- **Exercise aim**
Type out the records that follow, exactly as given.

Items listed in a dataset
++++

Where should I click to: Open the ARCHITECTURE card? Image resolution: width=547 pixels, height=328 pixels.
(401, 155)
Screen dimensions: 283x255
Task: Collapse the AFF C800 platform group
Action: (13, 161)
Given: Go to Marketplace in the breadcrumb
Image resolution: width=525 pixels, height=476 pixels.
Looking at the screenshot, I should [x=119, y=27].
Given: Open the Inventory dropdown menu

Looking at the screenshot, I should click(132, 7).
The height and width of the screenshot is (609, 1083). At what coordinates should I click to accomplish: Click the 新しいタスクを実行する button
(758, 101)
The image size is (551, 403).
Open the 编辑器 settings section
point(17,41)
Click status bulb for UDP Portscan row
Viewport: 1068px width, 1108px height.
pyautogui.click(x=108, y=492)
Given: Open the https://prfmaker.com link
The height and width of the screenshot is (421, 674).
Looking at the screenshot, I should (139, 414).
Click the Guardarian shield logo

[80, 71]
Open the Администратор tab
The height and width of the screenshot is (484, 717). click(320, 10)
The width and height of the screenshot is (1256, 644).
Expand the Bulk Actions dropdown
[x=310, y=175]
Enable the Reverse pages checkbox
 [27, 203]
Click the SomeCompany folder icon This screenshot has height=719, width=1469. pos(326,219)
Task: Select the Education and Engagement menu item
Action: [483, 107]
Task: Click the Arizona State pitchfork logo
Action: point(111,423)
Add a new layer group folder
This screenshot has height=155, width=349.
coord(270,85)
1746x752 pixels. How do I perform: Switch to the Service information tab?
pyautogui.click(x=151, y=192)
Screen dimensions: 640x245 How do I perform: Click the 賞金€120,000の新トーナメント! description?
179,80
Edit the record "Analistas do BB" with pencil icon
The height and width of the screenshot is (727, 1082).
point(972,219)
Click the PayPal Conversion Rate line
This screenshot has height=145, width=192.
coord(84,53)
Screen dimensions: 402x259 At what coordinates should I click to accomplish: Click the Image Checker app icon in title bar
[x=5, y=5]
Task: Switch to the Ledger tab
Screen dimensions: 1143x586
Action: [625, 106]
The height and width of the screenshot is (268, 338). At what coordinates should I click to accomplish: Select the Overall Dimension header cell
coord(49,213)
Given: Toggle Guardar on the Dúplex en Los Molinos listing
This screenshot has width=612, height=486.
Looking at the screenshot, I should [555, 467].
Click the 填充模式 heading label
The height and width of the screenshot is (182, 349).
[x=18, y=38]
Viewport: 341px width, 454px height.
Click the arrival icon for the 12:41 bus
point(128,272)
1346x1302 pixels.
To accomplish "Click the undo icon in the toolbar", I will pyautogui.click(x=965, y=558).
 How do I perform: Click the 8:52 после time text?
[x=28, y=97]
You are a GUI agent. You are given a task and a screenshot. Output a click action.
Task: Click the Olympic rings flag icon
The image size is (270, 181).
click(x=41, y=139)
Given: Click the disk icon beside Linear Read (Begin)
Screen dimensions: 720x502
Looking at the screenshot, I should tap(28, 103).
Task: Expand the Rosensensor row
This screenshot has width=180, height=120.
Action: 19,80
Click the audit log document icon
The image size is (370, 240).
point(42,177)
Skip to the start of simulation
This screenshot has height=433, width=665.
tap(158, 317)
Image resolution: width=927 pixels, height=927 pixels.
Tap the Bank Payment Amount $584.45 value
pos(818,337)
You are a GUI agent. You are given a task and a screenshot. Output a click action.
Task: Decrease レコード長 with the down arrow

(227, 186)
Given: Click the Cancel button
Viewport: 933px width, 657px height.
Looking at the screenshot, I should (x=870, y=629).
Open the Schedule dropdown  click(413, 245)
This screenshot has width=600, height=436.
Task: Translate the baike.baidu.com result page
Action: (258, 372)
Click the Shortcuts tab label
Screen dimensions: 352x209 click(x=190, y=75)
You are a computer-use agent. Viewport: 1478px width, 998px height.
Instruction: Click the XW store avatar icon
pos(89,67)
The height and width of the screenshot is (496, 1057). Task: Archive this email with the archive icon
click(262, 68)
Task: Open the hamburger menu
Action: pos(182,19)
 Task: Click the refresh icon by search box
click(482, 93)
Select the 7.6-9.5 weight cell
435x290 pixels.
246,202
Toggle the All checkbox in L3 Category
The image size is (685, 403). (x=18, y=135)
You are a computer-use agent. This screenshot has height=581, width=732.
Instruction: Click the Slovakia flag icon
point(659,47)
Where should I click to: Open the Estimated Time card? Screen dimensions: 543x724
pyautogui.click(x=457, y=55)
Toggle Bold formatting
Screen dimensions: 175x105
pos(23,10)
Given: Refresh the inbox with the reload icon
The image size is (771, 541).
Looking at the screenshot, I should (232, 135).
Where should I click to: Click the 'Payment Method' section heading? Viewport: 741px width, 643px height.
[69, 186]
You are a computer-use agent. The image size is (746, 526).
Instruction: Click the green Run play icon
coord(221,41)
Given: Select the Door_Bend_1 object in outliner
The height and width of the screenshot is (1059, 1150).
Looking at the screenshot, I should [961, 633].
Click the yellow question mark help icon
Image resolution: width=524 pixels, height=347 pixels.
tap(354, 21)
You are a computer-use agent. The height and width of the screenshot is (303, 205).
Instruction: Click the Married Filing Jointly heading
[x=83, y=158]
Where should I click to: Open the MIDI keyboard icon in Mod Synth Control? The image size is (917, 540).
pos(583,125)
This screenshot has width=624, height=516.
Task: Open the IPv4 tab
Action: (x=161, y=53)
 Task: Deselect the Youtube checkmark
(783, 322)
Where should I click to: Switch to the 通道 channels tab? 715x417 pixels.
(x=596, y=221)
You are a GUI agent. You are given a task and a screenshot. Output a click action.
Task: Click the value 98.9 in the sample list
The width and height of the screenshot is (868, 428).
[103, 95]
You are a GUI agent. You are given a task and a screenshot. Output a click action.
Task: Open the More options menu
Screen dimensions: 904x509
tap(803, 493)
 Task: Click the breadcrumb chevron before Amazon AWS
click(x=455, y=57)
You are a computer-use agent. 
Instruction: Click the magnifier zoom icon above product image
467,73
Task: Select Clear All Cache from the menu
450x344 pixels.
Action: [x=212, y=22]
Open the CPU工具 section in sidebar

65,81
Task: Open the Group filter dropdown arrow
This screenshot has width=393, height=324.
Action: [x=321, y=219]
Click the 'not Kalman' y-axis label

++++

- **Output**
Where should I click to: Open the ARCHITECTURE card? Image resolution: width=547 pixels, height=328 pixels.
(401, 155)
Screen dimensions: 283x255
Task: Collapse the AFF C800 platform group
Action: (13, 161)
Given: Go to Marketplace in the breadcrumb
Image resolution: width=525 pixels, height=476 pixels.
Looking at the screenshot, I should [x=119, y=27].
Given: Open the Inventory dropdown menu

Looking at the screenshot, I should click(132, 7).
The height and width of the screenshot is (609, 1083). At what coordinates should I click to accomplish: Click the 新しいタスクを実行する button
(758, 101)
The image size is (551, 403).
Open the 编辑器 settings section
point(17,41)
Click status bulb for UDP Portscan row
Viewport: 1068px width, 1108px height.
pyautogui.click(x=108, y=492)
Given: Open the https://prfmaker.com link
The height and width of the screenshot is (421, 674).
Looking at the screenshot, I should (139, 414).
Click the Guardarian shield logo

[80, 71]
Open the Администратор tab
The height and width of the screenshot is (484, 717). click(320, 10)
The width and height of the screenshot is (1256, 644).
Expand the Bulk Actions dropdown
[x=310, y=175]
Enable the Reverse pages checkbox
 [27, 203]
Click the SomeCompany folder icon This screenshot has height=719, width=1469. pos(326,219)
Task: Select the Education and Engagement menu item
Action: [483, 107]
Task: Click the Arizona State pitchfork logo
Action: point(111,423)
Add a new layer group folder
This screenshot has height=155, width=349.
coord(270,85)
1746x752 pixels. How do I perform: Switch to the Service information tab?
pyautogui.click(x=151, y=192)
Screen dimensions: 640x245 How do I perform: Click the 賞金€120,000の新トーナメント! description?
179,80
Edit the record "Analistas do BB" with pencil icon
The height and width of the screenshot is (727, 1082).
point(972,219)
Click the PayPal Conversion Rate line
This screenshot has height=145, width=192.
coord(84,53)
Screen dimensions: 402x259 At what coordinates should I click to accomplish: Click the Image Checker app icon in title bar
[x=5, y=5]
Task: Switch to the Ledger tab
Screen dimensions: 1143x586
Action: [625, 106]
The height and width of the screenshot is (268, 338). At what coordinates should I click to accomplish: Select the Overall Dimension header cell
coord(49,213)
Given: Toggle Guardar on the Dúplex en Los Molinos listing
This screenshot has width=612, height=486.
Looking at the screenshot, I should [555, 467].
Click the 填充模式 heading label
The height and width of the screenshot is (182, 349).
[x=18, y=38]
Viewport: 341px width, 454px height.
Click the arrival icon for the 12:41 bus
point(128,272)
1346x1302 pixels.
To accomplish "Click the undo icon in the toolbar", I will pyautogui.click(x=965, y=558).
 How do I perform: Click the 8:52 после time text?
[x=28, y=97]
You are a GUI agent. You are given a task and a screenshot. Output a click action.
Task: Click the Olympic rings flag icon
The image size is (270, 181).
click(x=41, y=139)
Given: Click the disk icon beside Linear Read (Begin)
Screen dimensions: 720x502
Looking at the screenshot, I should tap(28, 103).
Task: Expand the Rosensensor row
This screenshot has width=180, height=120.
Action: 19,80
Click the audit log document icon
The image size is (370, 240).
point(42,177)
Skip to the start of simulation
This screenshot has height=433, width=665.
tap(158, 317)
Image resolution: width=927 pixels, height=927 pixels.
Tap the Bank Payment Amount $584.45 value
pos(818,337)
You are a GUI agent. You are given a task and a screenshot. Output a click action.
Task: Decrease レコード長 with the down arrow

(227, 186)
Given: Click the Cancel button
Viewport: 933px width, 657px height.
Looking at the screenshot, I should (x=870, y=629).
Open the Schedule dropdown  click(413, 245)
This screenshot has width=600, height=436.
Task: Translate the baike.baidu.com result page
Action: (258, 372)
Click the Shortcuts tab label
Screen dimensions: 352x209 click(x=190, y=75)
You are a computer-use agent. Viewport: 1478px width, 998px height.
Instruction: Click the XW store avatar icon
pos(89,67)
The height and width of the screenshot is (496, 1057). Task: Archive this email with the archive icon
click(262, 68)
Task: Open the hamburger menu
Action: pos(182,19)
 Task: Click the refresh icon by search box
click(482, 93)
Select the 7.6-9.5 weight cell
435x290 pixels.
246,202
Toggle the All checkbox in L3 Category
The image size is (685, 403). (x=18, y=135)
You are a computer-use agent. This screenshot has height=581, width=732.
Instruction: Click the Slovakia flag icon
point(659,47)
Where should I click to: Open the Estimated Time card? Screen dimensions: 543x724
pyautogui.click(x=457, y=55)
Toggle Bold formatting
Screen dimensions: 175x105
pos(23,10)
Given: Refresh the inbox with the reload icon
The image size is (771, 541).
Looking at the screenshot, I should (232, 135).
Where should I click to: Click the 'Payment Method' section heading? Viewport: 741px width, 643px height.
[69, 186]
You are a computer-use agent. The image size is (746, 526).
Instruction: Click the green Run play icon
coord(221,41)
Given: Select the Door_Bend_1 object in outliner
The height and width of the screenshot is (1059, 1150).
Looking at the screenshot, I should [961, 633].
Click the yellow question mark help icon
Image resolution: width=524 pixels, height=347 pixels.
tap(354, 21)
You are a computer-use agent. The height and width of the screenshot is (303, 205).
Instruction: Click the Married Filing Jointly heading
[x=83, y=158]
Where should I click to: Open the MIDI keyboard icon in Mod Synth Control? The image size is (917, 540).
pos(583,125)
This screenshot has width=624, height=516.
Task: Open the IPv4 tab
Action: (x=161, y=53)
 Task: Deselect the Youtube checkmark
(783, 322)
Where should I click to: Switch to the 通道 channels tab? 715x417 pixels.
(x=596, y=221)
You are a GUI agent. You are given a task and a screenshot. Output a click action.
Task: Click the value 98.9 in the sample list
The width and height of the screenshot is (868, 428).
[103, 95]
You are a GUI agent. You are given a task and a screenshot. Output a click action.
Task: Open the More options menu
Screen dimensions: 904x509
tap(803, 493)
 Task: Click the breadcrumb chevron before Amazon AWS
click(x=455, y=57)
You are a computer-use agent. 
Instruction: Click the magnifier zoom icon above product image
467,73
Task: Select Clear All Cache from the menu
450x344 pixels.
Action: [x=212, y=22]
Open the CPU工具 section in sidebar

65,81
Task: Open the Group filter dropdown arrow
This screenshot has width=393, height=324.
Action: [x=321, y=219]
Click the 'not Kalman' y-axis label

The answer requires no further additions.